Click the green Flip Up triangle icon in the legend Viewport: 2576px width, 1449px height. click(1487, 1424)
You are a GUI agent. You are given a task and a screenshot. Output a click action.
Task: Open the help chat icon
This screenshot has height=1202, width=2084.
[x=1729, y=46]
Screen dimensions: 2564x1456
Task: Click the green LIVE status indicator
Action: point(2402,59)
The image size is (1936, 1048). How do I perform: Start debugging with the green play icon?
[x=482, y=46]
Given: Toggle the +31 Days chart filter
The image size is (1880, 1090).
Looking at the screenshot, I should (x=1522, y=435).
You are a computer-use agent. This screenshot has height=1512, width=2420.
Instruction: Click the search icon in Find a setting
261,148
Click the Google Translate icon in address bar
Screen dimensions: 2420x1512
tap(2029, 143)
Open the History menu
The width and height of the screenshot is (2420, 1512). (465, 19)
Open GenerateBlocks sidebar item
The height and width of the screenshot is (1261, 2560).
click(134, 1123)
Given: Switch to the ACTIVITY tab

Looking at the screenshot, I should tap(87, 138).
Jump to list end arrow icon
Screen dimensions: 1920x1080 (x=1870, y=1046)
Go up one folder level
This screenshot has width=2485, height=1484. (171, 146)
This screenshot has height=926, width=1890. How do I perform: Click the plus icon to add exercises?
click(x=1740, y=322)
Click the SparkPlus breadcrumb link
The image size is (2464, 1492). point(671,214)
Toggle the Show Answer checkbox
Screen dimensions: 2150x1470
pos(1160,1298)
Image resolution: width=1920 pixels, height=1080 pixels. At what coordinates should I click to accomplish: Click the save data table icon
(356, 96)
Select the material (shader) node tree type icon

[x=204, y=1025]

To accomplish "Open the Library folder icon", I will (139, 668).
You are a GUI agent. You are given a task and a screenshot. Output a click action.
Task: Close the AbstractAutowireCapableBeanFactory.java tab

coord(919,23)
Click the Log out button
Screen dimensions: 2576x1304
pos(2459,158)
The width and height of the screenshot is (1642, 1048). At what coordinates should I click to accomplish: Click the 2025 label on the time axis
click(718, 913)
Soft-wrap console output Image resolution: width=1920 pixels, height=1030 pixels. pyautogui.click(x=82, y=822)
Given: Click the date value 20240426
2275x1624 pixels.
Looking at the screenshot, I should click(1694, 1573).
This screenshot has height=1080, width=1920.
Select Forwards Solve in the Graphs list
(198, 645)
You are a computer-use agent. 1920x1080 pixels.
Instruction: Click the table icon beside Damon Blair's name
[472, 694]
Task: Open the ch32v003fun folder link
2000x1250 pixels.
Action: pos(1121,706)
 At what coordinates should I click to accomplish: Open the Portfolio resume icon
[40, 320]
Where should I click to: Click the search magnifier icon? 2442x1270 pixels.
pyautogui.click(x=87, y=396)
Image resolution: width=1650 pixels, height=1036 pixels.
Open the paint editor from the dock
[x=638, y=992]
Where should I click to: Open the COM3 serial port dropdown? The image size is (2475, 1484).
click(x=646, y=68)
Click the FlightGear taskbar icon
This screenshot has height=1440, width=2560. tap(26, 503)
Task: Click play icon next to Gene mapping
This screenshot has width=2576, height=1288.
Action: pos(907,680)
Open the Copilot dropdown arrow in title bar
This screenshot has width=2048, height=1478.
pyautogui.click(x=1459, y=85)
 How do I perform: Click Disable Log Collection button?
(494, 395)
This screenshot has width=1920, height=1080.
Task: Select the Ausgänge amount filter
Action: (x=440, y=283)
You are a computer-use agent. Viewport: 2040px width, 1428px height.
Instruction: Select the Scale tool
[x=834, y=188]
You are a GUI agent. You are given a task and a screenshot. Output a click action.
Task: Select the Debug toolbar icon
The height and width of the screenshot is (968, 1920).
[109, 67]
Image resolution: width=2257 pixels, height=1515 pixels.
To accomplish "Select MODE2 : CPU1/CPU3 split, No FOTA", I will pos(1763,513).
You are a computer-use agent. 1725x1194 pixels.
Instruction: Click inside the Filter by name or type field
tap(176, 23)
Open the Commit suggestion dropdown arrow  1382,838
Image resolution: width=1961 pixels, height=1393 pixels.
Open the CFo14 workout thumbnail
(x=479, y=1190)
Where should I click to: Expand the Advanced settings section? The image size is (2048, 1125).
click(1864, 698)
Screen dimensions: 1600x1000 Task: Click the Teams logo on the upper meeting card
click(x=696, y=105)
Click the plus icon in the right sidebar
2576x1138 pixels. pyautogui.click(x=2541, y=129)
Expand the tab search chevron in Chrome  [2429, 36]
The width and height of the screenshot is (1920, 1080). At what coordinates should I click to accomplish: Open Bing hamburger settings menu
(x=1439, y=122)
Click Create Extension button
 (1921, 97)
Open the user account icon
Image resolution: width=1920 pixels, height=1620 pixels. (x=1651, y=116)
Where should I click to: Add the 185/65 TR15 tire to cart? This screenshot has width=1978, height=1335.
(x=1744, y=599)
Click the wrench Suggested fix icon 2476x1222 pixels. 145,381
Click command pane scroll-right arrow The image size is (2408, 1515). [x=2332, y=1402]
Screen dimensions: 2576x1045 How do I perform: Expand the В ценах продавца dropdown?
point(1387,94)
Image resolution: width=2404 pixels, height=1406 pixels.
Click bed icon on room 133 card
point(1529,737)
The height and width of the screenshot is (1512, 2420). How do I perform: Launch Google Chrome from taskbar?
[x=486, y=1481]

========================

### Prompt:
Give back each line above precisely as it stands.

### Task output:
Click the green Flip Up triangle icon in the legend Viewport: 2576px width, 1449px height. click(1487, 1424)
You are a GUI agent. You are given a task and a screenshot. Output a click action.
Task: Open the help chat icon
This screenshot has height=1202, width=2084.
[x=1729, y=46]
Screen dimensions: 2564x1456
Task: Click the green LIVE status indicator
Action: point(2402,59)
The image size is (1936, 1048). How do I perform: Start debugging with the green play icon?
[x=482, y=46]
Given: Toggle the +31 Days chart filter
The image size is (1880, 1090).
Looking at the screenshot, I should (x=1522, y=435).
You are a computer-use agent. This screenshot has height=1512, width=2420.
Instruction: Click the search icon in Find a setting
261,148
Click the Google Translate icon in address bar
Screen dimensions: 2420x1512
tap(2029, 143)
Open the History menu
The width and height of the screenshot is (2420, 1512). (465, 19)
Open GenerateBlocks sidebar item
The height and width of the screenshot is (1261, 2560).
click(134, 1123)
Given: Switch to the ACTIVITY tab

Looking at the screenshot, I should tap(87, 138).
Jump to list end arrow icon
Screen dimensions: 1920x1080 (x=1870, y=1046)
Go up one folder level
This screenshot has width=2485, height=1484. (171, 146)
This screenshot has height=926, width=1890. How do I perform: Click the plus icon to add exercises?
click(x=1740, y=322)
Click the SparkPlus breadcrumb link
The image size is (2464, 1492). point(671,214)
Toggle the Show Answer checkbox
Screen dimensions: 2150x1470
pos(1160,1298)
Image resolution: width=1920 pixels, height=1080 pixels. At what coordinates should I click to accomplish: Click the save data table icon
(356, 96)
Select the material (shader) node tree type icon

[x=204, y=1025]

To accomplish "Open the Library folder icon", I will (139, 668).
You are a GUI agent. You are given a task and a screenshot. Output a click action.
Task: Close the AbstractAutowireCapableBeanFactory.java tab

coord(919,23)
Click the Log out button
Screen dimensions: 2576x1304
pos(2459,158)
The width and height of the screenshot is (1642, 1048). At what coordinates should I click to accomplish: Click the 2025 label on the time axis
click(718, 913)
Soft-wrap console output Image resolution: width=1920 pixels, height=1030 pixels. pyautogui.click(x=82, y=822)
Given: Click the date value 20240426
2275x1624 pixels.
Looking at the screenshot, I should click(1694, 1573).
This screenshot has height=1080, width=1920.
Select Forwards Solve in the Graphs list
(198, 645)
You are a computer-use agent. 1920x1080 pixels.
Instruction: Click the table icon beside Damon Blair's name
[472, 694]
Task: Open the ch32v003fun folder link
2000x1250 pixels.
Action: pos(1121,706)
 At what coordinates should I click to accomplish: Open the Portfolio resume icon
[40, 320]
Where should I click to: Click the search magnifier icon? 2442x1270 pixels.
pyautogui.click(x=87, y=396)
Image resolution: width=1650 pixels, height=1036 pixels.
Open the paint editor from the dock
[x=638, y=992]
Where should I click to: Open the COM3 serial port dropdown? The image size is (2475, 1484).
click(x=646, y=68)
Click the FlightGear taskbar icon
This screenshot has height=1440, width=2560. tap(26, 503)
Task: Click play icon next to Gene mapping
This screenshot has width=2576, height=1288.
Action: pos(907,680)
Open the Copilot dropdown arrow in title bar
This screenshot has width=2048, height=1478.
pyautogui.click(x=1459, y=85)
 How do I perform: Click Disable Log Collection button?
(494, 395)
This screenshot has width=1920, height=1080.
Task: Select the Ausgänge amount filter
Action: (x=440, y=283)
You are a computer-use agent. Viewport: 2040px width, 1428px height.
Instruction: Select the Scale tool
[x=834, y=188]
You are a GUI agent. You are given a task and a screenshot. Output a click action.
Task: Select the Debug toolbar icon
The height and width of the screenshot is (968, 1920).
[109, 67]
Image resolution: width=2257 pixels, height=1515 pixels.
To accomplish "Select MODE2 : CPU1/CPU3 split, No FOTA", I will pos(1763,513).
You are a computer-use agent. 1725x1194 pixels.
Instruction: Click inside the Filter by name or type field
tap(176, 23)
Open the Commit suggestion dropdown arrow  1382,838
Image resolution: width=1961 pixels, height=1393 pixels.
Open the CFo14 workout thumbnail
(x=479, y=1190)
Where should I click to: Expand the Advanced settings section? The image size is (2048, 1125).
click(1864, 698)
Screen dimensions: 1600x1000 Task: Click the Teams logo on the upper meeting card
click(x=696, y=105)
Click the plus icon in the right sidebar
2576x1138 pixels. pyautogui.click(x=2541, y=129)
Expand the tab search chevron in Chrome  [2429, 36]
The width and height of the screenshot is (1920, 1080). At what coordinates should I click to accomplish: Open Bing hamburger settings menu
(x=1439, y=122)
Click Create Extension button
 (1921, 97)
Open the user account icon
Image resolution: width=1920 pixels, height=1620 pixels. (x=1651, y=116)
Where should I click to: Add the 185/65 TR15 tire to cart? This screenshot has width=1978, height=1335.
(x=1744, y=599)
Click the wrench Suggested fix icon 2476x1222 pixels. 145,381
Click command pane scroll-right arrow The image size is (2408, 1515). [x=2332, y=1402]
Screen dimensions: 2576x1045 How do I perform: Expand the В ценах продавца dropdown?
point(1387,94)
Image resolution: width=2404 pixels, height=1406 pixels.
Click bed icon on room 133 card
point(1529,737)
The height and width of the screenshot is (1512, 2420). How do I perform: Launch Google Chrome from taskbar?
[x=486, y=1481]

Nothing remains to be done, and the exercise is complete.